My wife, who is more particular than I when it comes to choosing a place to sleep, was with me on this trip and I had booked, well in advance, a room at the five-star Angkor Century. She liked it.

Though this was my second visit to Siem Reap, it was my third to Cambodia. And thereby lies a tale, a tale about "collateral damage" inflicted on Cambodia as a result of the Vietnam War.

In the spring of 1970, shortly after President Nixon gave a green light to U.S. and South Vietnamese forces to invade Cambodia, I traveled by boat up the Mekong River as far as the Neak Luong ferry crossing, just south of the capital Phnom Penh. My notes from this excursion compare the land on the Vietnamese and Cambodian sides of the border, respectively, to Dorothy's Kansas and the Land of Oz in the classic film The Wizard of Oz - the former black and white, the latter emerald green. For years, river banks on the Vietnamese side of the border had been heavily sprayed with defoliants; those in Cambodia had not. The difference was startling.

The purpose of the Cambodian invasion was to cut the Ho Chi Minh Trail, thereby disrupting the flow of men and material from North Vietnam into the Three and Four Corps regions of South Vietnam. Massive bombing of the communist supply line had failed to do the job. As it turned out, the uproar the invasion provoked at home, and the meager results it achieved on the ground, in fact hastened the withdrawal of American forces from both Cambodia and Vietnam.

In 1970, we knew relatively little about the Khmer Rouge. Our invasion, and the bombing that preceded it, gave a powerful boost to the KR struggle to overthrow Cambodia's sometimes neutral and sometimes pro-American government. Phnom Penh fell to the Khmer Rouge on April 16, 1975. Two weeks later, the North Vietnamese Army took Saigon.

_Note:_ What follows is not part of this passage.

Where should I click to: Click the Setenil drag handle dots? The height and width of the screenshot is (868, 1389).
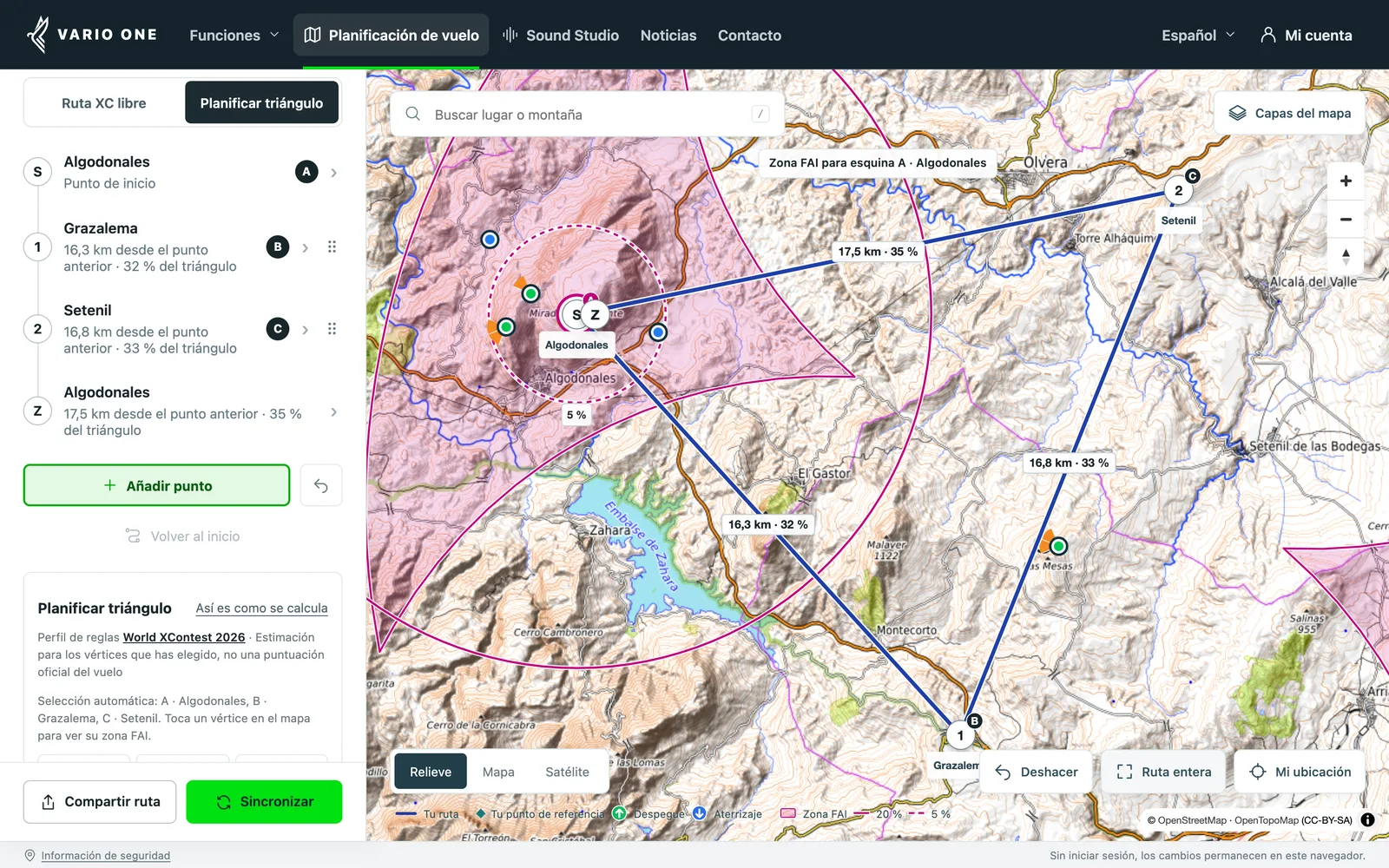coord(332,329)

If things were grim for our abandoned allies in South Vietnam, they were unimaginably horrible for those who sided with us in Cambodia. On April 17, 1975, Phnom Penh's more than one million inhabitants were ejected from their homes and marched into the countryside. Hospitals were emptied, some of their patients wheeled away on gurneys. No preparations were made to receive them, no food, no water, no shelter.

The black pajama-clad Khmer Rouge, many of them mere teenagers, hurried and harassed the evacuees. Those who lagged behind were shot or clubbed to death. "The American B-52s are returning to bomb the city!" the KR screamed. "You will be allowed to return in three days!" They were not. Many would never return at all.

The insane dream of Pol Pot and other leaders of the Khmer Rouge was to create a socialist, agrarian society of the type they imagined had existed in Cambodia's distant past. To that end, between two and three million of their countrymen, nobody knows precisely how many, were murdered. Singled out were the upper classes, the educated - doctors, lawyers, teachers, military officers and policemen, all who had served in any capacity the fallen government.

Almost all Cambodian cities were emptied, even Siem Reap. All had their "killing fields," which have now become popular stops for visiting tourists. Japanese investors are said to have plans to "upgrade" them.

The Khmer Rouge ruled for nearly four years. They were then defeated by an invading Vietnamese army that occupied Cambodia for four more years.

Today the country is struggling to put the bloody heritage of the 1970s to rest. It was impossible for this visitor to forget, however, that the smiling and oh-so-polite middle age Cambodian man or woman met today might well have been, 30 years ago, one of the ruthless young killers who formed the rank and file of the most murderous ideological movements ever to rise in the delightful lands of Southeast Asia.

R.L. Schreadley is a former Post and Courier executive editor.